[Excerpts from a dataset]
_ _ _ _ _ _ _
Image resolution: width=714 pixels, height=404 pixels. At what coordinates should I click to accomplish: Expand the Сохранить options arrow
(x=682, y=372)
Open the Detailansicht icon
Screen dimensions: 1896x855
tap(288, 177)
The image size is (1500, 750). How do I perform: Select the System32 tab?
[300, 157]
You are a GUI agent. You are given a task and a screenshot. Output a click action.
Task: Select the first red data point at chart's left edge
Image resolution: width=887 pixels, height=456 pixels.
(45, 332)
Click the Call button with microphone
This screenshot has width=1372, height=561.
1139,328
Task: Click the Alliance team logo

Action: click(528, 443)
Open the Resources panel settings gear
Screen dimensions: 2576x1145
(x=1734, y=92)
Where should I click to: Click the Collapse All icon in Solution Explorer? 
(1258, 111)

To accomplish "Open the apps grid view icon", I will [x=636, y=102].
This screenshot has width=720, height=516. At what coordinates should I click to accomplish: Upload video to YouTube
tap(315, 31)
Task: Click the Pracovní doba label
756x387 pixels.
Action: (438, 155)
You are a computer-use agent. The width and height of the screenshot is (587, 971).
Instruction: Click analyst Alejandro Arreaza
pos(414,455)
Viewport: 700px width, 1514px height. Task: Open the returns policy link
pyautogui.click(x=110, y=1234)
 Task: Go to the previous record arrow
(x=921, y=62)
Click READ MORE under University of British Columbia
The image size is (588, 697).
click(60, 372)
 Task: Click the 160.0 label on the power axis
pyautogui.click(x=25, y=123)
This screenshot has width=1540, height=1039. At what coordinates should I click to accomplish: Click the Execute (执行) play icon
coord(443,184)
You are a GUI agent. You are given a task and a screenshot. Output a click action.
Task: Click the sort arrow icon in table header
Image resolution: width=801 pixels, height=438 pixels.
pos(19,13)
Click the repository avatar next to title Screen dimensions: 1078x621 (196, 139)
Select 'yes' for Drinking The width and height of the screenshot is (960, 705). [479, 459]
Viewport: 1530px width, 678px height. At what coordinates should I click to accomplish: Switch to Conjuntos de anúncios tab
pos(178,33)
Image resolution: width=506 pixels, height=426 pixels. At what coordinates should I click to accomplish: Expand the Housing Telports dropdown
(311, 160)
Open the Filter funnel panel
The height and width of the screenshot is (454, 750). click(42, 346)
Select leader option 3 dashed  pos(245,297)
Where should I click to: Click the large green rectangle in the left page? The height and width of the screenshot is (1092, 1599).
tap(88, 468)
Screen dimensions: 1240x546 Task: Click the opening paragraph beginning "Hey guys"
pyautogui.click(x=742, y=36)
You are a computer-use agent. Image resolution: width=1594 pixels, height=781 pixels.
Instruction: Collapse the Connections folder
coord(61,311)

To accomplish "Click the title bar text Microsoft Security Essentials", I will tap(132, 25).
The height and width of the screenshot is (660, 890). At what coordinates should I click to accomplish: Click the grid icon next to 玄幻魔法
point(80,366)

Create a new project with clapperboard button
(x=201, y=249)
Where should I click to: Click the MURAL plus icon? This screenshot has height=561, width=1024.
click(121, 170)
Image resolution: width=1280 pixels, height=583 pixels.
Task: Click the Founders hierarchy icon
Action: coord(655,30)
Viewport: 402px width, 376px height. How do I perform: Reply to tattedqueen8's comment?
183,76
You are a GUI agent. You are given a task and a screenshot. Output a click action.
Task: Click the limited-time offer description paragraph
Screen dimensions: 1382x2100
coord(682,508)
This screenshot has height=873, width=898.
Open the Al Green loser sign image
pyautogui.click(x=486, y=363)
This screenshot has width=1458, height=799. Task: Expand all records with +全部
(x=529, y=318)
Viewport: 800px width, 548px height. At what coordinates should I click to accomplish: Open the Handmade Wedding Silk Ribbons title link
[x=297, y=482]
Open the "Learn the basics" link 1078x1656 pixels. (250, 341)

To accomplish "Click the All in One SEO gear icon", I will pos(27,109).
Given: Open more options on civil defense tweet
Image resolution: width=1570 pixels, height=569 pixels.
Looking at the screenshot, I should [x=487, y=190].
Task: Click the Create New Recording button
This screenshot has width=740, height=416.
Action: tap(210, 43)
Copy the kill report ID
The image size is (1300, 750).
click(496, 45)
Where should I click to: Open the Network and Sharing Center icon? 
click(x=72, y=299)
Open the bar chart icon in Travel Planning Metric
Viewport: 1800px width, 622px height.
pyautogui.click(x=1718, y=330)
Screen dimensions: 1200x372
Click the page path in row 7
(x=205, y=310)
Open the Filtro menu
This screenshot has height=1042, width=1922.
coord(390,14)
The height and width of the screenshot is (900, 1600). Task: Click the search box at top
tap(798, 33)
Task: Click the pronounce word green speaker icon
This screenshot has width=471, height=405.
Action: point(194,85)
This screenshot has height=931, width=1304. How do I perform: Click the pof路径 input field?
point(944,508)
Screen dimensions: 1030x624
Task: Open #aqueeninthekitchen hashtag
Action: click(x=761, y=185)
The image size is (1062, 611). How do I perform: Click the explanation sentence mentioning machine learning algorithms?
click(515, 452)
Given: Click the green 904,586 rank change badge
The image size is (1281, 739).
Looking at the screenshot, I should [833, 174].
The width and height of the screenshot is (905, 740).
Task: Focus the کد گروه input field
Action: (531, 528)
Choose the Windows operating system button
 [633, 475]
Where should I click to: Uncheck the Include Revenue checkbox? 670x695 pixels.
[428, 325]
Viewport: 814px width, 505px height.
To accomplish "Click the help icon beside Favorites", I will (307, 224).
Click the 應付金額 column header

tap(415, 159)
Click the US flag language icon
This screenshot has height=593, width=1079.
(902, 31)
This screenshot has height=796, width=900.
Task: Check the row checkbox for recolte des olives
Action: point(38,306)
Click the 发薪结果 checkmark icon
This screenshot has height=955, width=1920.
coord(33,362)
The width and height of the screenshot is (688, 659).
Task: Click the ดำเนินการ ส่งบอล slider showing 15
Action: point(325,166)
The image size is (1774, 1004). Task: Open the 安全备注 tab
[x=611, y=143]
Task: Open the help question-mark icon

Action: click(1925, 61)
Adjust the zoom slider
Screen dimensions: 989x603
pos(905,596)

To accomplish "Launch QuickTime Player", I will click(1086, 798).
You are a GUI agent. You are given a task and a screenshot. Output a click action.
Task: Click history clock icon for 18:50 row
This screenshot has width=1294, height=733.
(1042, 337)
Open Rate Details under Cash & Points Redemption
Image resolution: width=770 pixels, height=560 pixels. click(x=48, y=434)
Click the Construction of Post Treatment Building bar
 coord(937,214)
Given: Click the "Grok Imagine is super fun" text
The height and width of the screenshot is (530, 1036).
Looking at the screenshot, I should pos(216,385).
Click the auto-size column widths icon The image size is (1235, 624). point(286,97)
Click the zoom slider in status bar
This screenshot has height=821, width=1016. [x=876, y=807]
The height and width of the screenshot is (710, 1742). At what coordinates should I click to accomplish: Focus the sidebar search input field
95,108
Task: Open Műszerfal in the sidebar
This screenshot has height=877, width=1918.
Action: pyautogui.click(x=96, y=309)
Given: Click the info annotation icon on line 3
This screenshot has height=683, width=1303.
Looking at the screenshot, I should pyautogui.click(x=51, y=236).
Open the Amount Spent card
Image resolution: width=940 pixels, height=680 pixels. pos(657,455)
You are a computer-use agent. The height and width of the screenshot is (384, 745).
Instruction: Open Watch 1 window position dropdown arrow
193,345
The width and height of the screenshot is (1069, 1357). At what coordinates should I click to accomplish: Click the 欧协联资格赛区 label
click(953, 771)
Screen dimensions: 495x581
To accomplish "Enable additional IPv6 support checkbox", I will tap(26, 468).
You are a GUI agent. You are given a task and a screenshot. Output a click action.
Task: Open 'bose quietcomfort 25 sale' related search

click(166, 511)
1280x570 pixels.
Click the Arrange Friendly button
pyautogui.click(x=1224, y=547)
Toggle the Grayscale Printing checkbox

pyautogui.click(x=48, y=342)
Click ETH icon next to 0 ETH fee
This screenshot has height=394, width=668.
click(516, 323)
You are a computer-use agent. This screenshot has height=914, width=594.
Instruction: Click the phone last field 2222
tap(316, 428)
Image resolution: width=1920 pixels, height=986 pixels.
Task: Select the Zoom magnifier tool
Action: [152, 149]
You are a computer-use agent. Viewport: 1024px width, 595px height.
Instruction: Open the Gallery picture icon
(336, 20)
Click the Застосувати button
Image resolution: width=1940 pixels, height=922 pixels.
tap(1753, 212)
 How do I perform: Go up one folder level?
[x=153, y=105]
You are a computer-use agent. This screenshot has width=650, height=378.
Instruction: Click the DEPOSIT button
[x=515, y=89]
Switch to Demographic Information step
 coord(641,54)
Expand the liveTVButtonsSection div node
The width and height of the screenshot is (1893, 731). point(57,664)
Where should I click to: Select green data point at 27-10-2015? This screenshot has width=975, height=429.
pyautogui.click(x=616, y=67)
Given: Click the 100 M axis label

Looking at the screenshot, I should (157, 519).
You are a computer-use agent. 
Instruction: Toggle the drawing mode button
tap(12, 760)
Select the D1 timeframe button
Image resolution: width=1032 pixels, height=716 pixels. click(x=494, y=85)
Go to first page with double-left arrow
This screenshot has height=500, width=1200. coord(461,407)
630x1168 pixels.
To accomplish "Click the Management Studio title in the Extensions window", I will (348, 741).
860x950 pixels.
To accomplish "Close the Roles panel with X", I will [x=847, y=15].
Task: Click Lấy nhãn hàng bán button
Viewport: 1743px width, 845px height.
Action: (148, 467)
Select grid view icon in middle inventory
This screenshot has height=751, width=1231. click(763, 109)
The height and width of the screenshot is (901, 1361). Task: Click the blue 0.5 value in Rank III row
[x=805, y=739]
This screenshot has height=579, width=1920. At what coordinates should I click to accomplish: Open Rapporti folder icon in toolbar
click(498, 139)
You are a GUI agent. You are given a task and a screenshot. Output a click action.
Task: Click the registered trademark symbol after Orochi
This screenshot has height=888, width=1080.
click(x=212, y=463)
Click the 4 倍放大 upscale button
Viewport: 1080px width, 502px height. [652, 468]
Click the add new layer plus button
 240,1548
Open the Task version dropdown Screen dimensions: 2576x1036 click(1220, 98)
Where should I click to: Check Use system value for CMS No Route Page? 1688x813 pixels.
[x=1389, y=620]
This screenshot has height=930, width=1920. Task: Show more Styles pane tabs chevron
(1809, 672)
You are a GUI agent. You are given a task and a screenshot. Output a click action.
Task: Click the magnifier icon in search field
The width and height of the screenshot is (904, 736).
_ _ _ _ _ _ _
WHAT YOU NEED TO DO: In the entries above, please find the line with "This screenshot has width=1540, height=1039." and the line with "Task: Click the sort", then write out exactly those two lines and every line between them, and nothing more.

WRITTEN RESPONSE:
This screenshot has width=1540, height=1039. At what coordinates should I click to accomplish: Click the Execute (执行) play icon
coord(443,184)
You are a GUI agent. You are given a task and a screenshot. Output a click action.
Task: Click the sort arrow icon in table header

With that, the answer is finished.